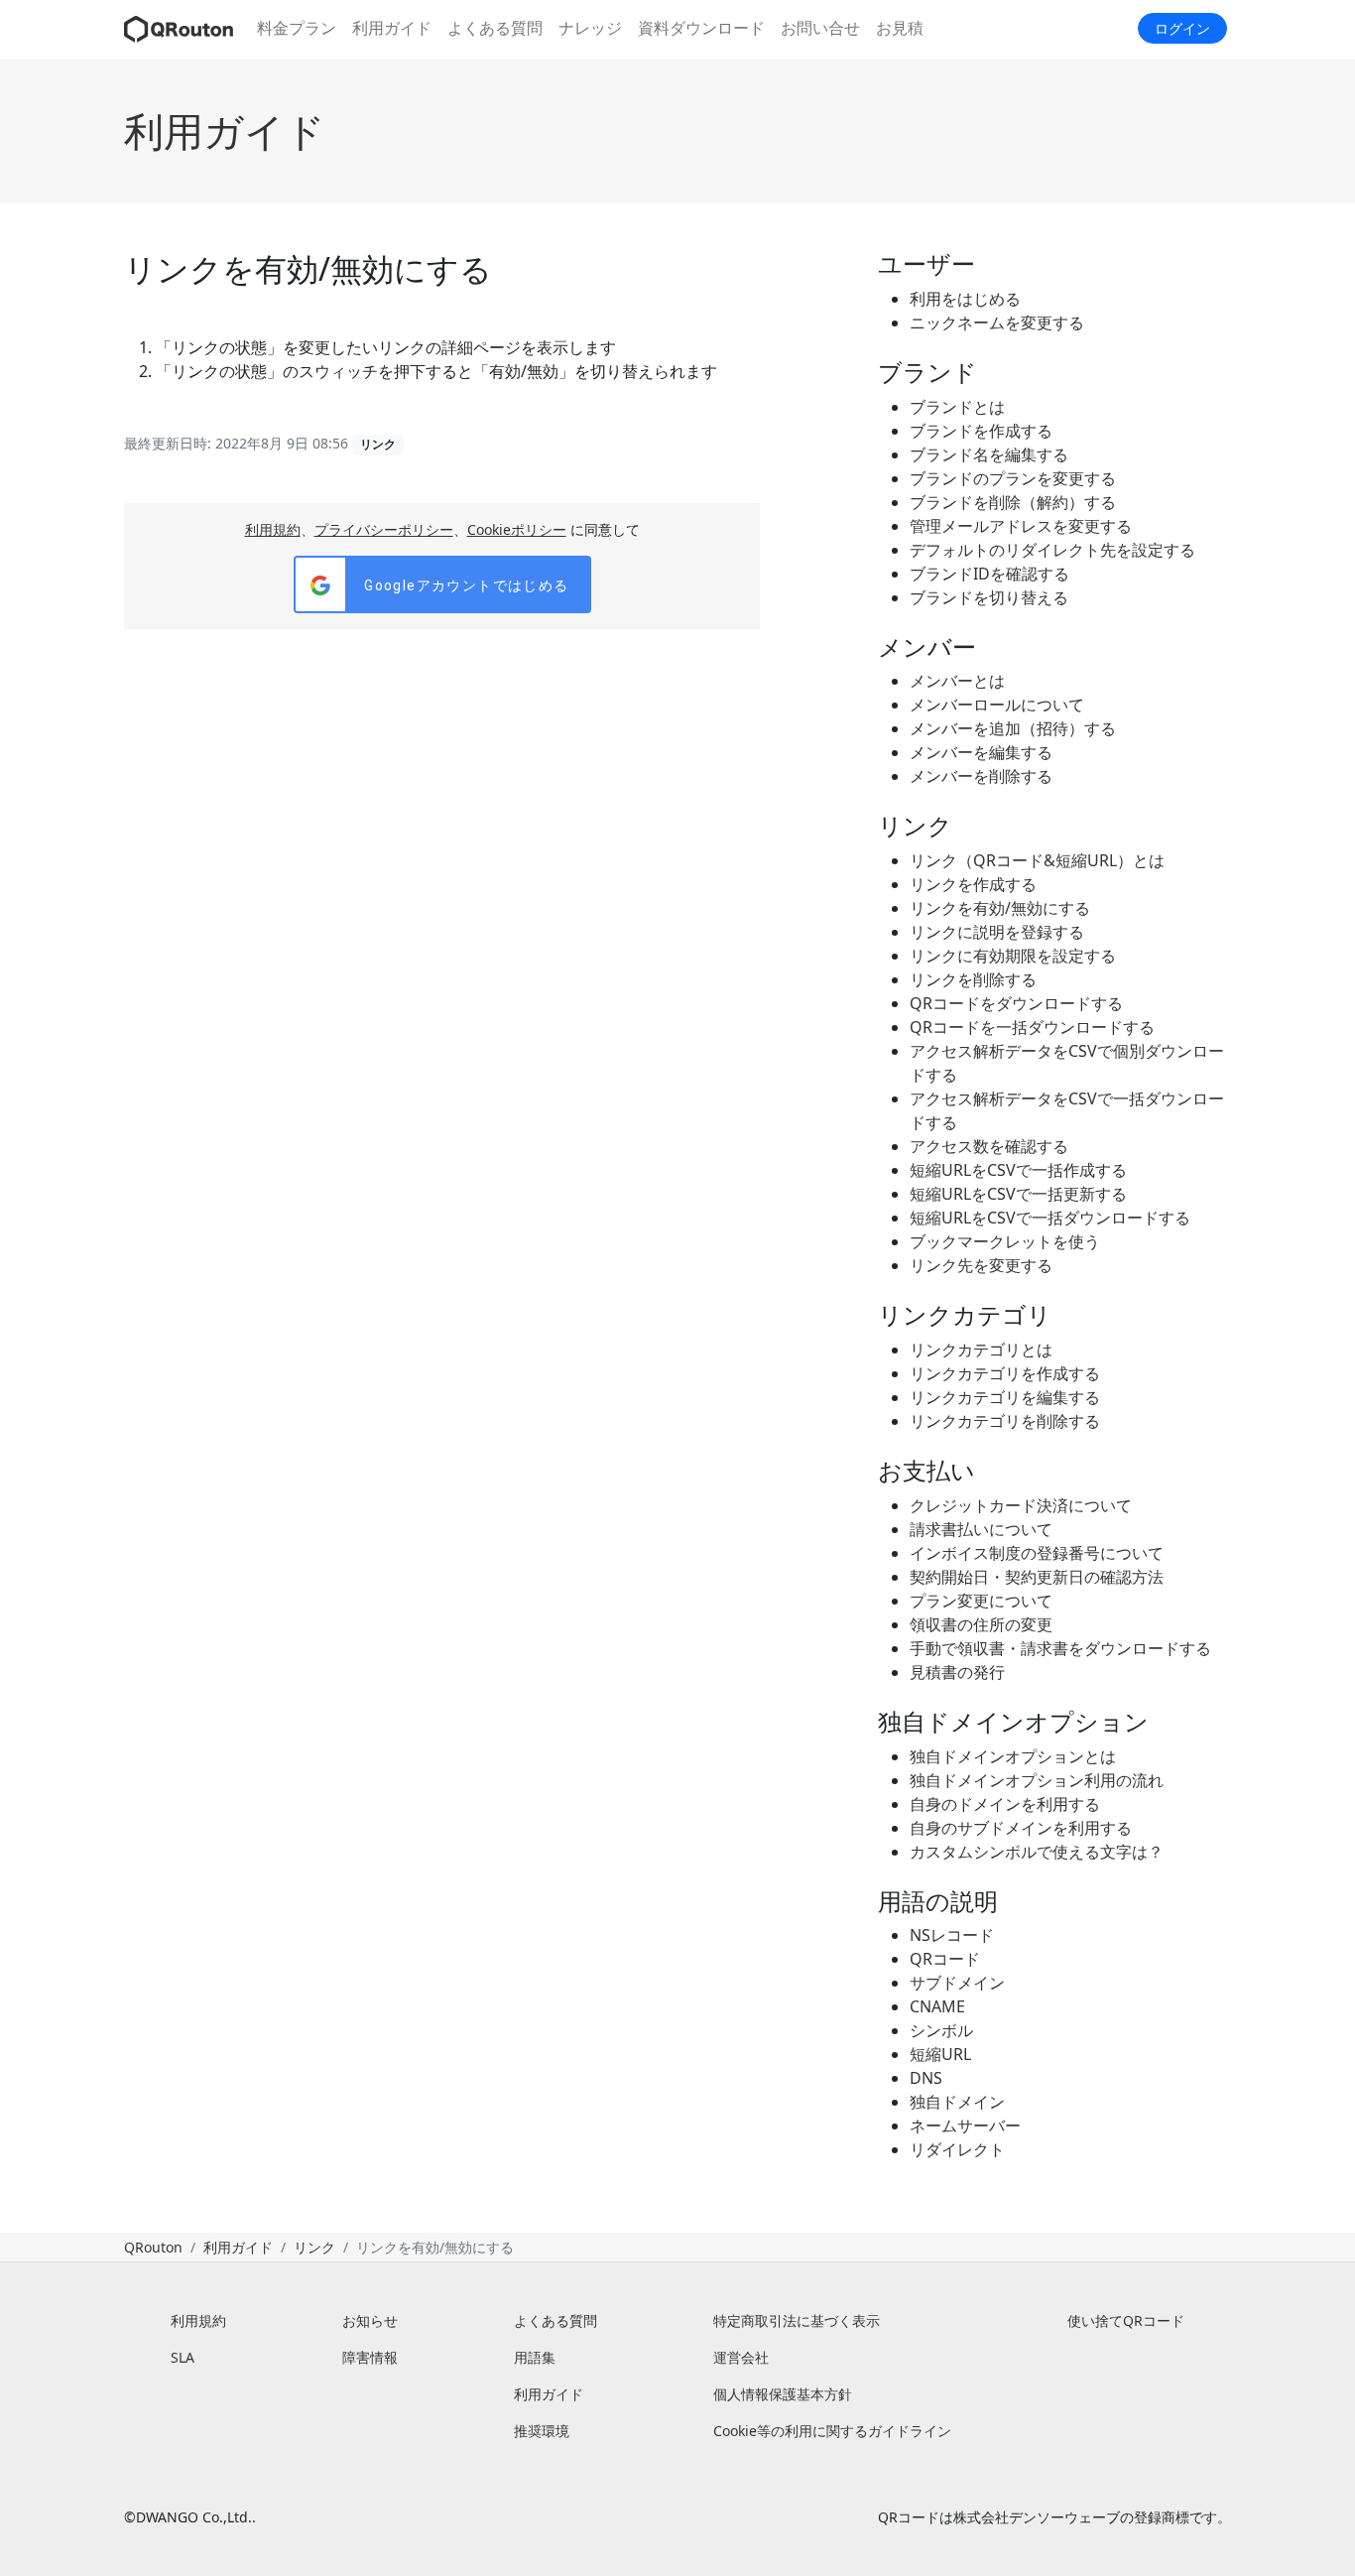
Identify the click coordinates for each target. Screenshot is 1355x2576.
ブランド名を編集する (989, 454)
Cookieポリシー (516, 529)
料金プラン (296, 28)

^^^^^^^^

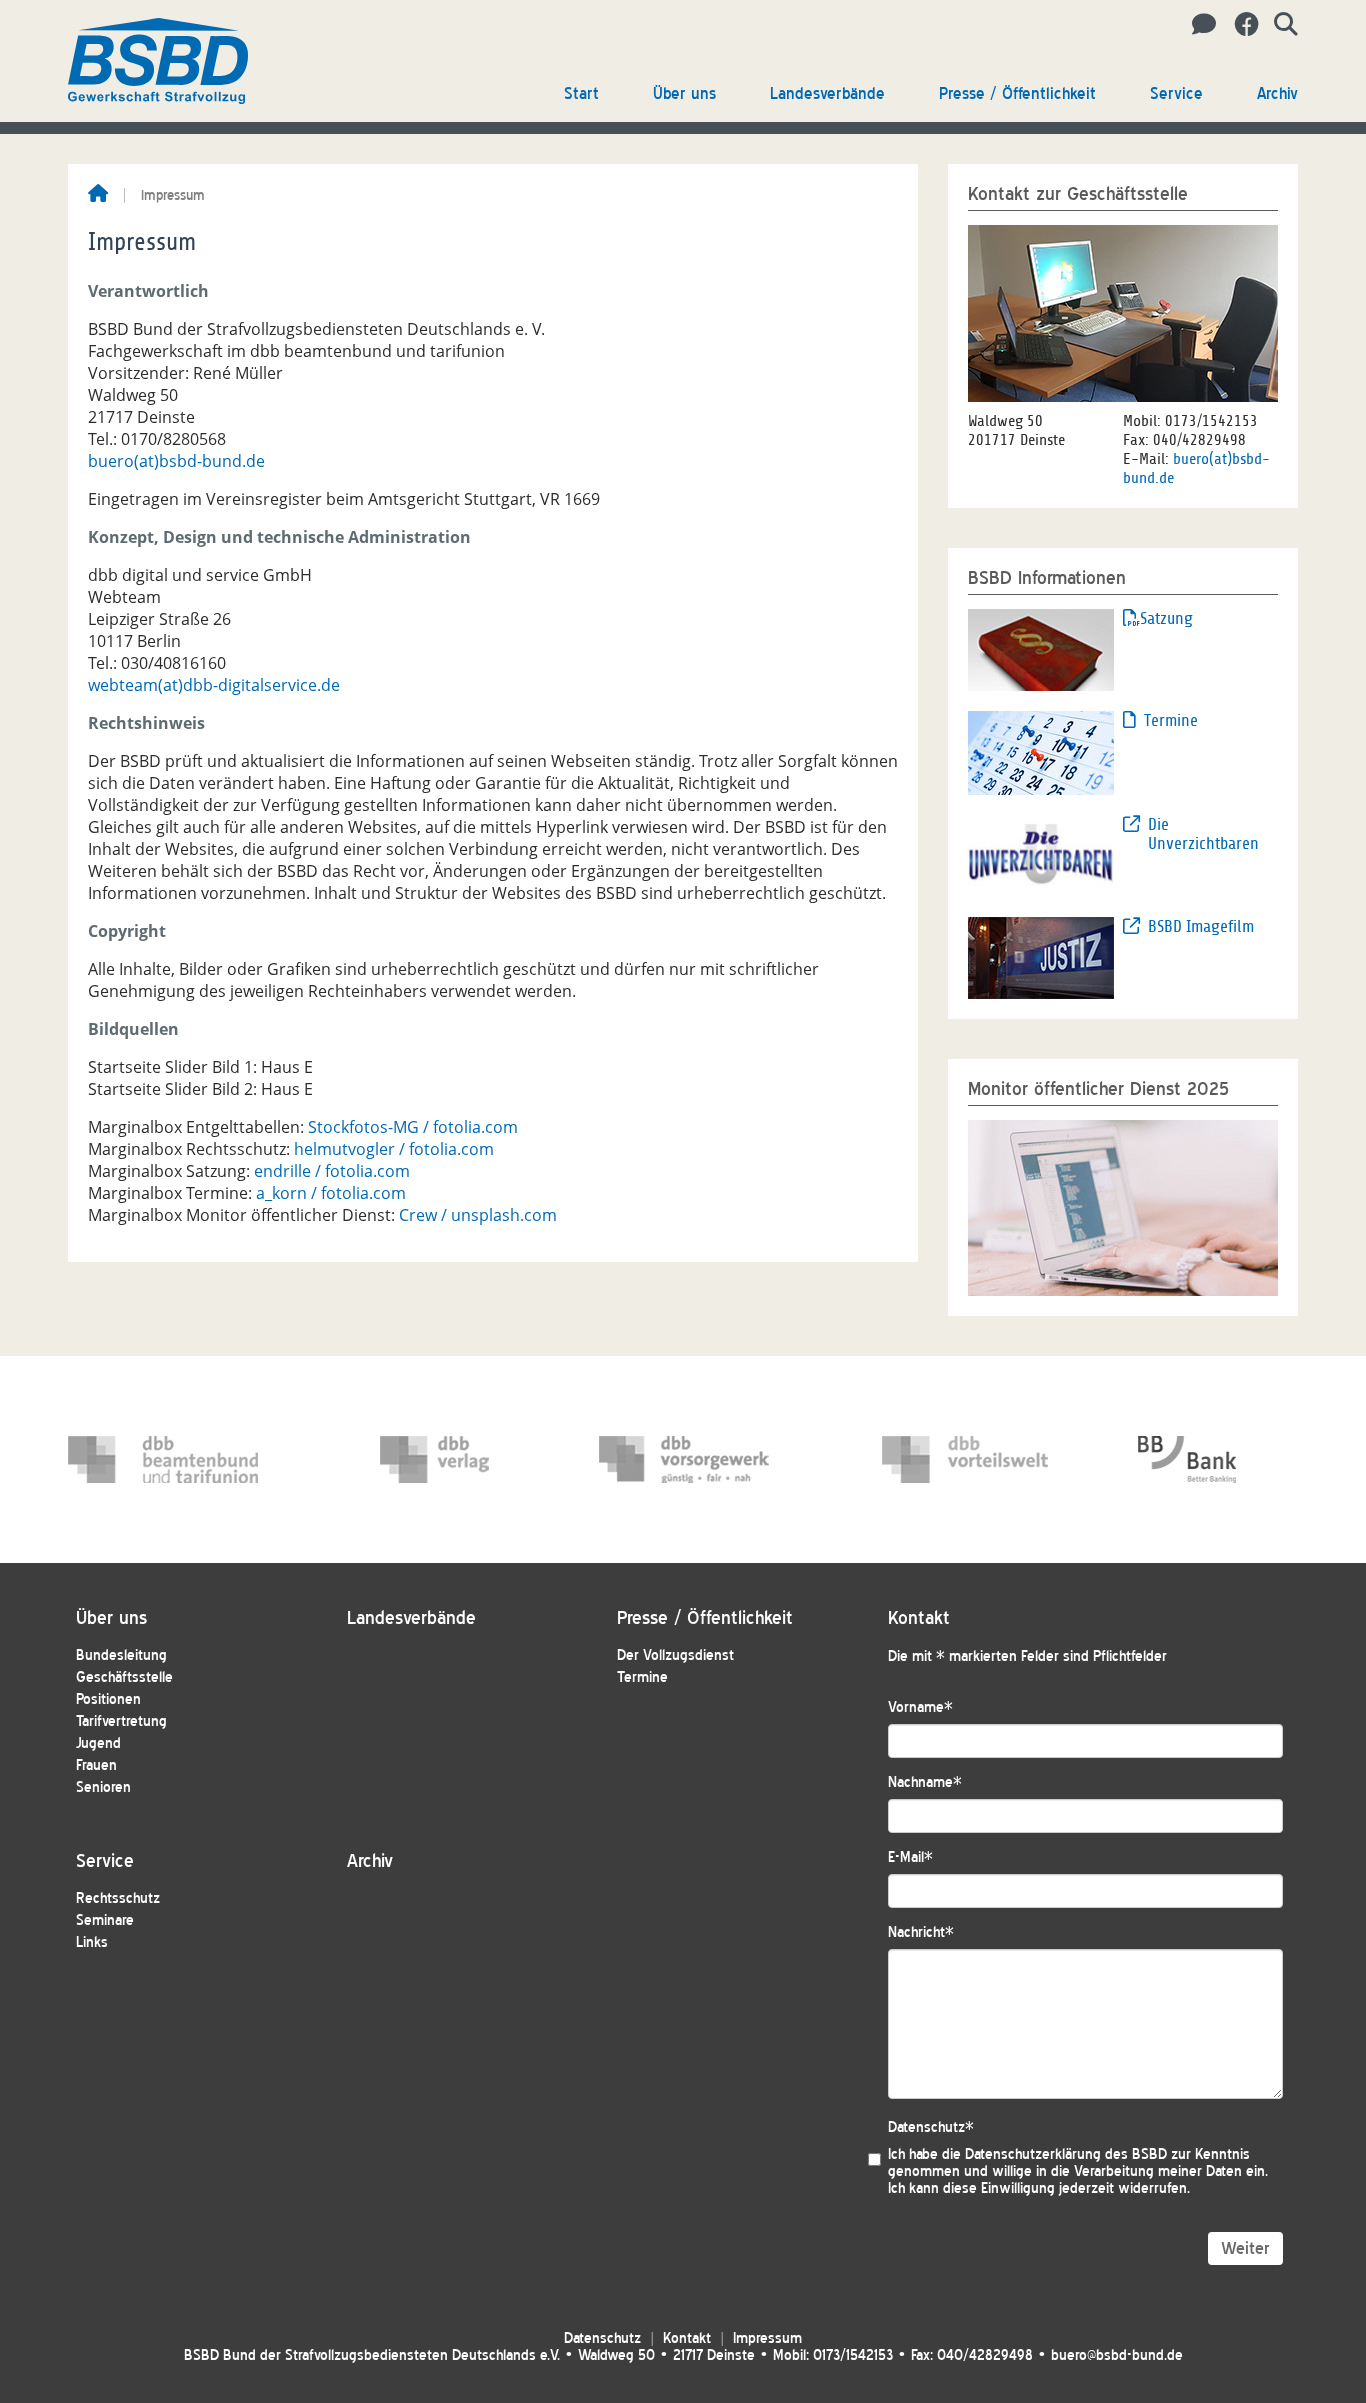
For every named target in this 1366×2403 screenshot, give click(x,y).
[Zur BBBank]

^^^^^^^^

Using the entries above, extract exactly the span from the line with "Identify the click" to the line with "料金プラン (296, 28)", both lines included; leave out everything else.

Solution to this task =>
Identify the click coordinates for each target. Screenshot is 1355x2576.
ブランド名を編集する (989, 454)
Cookieポリシー (516, 529)
料金プラン (296, 28)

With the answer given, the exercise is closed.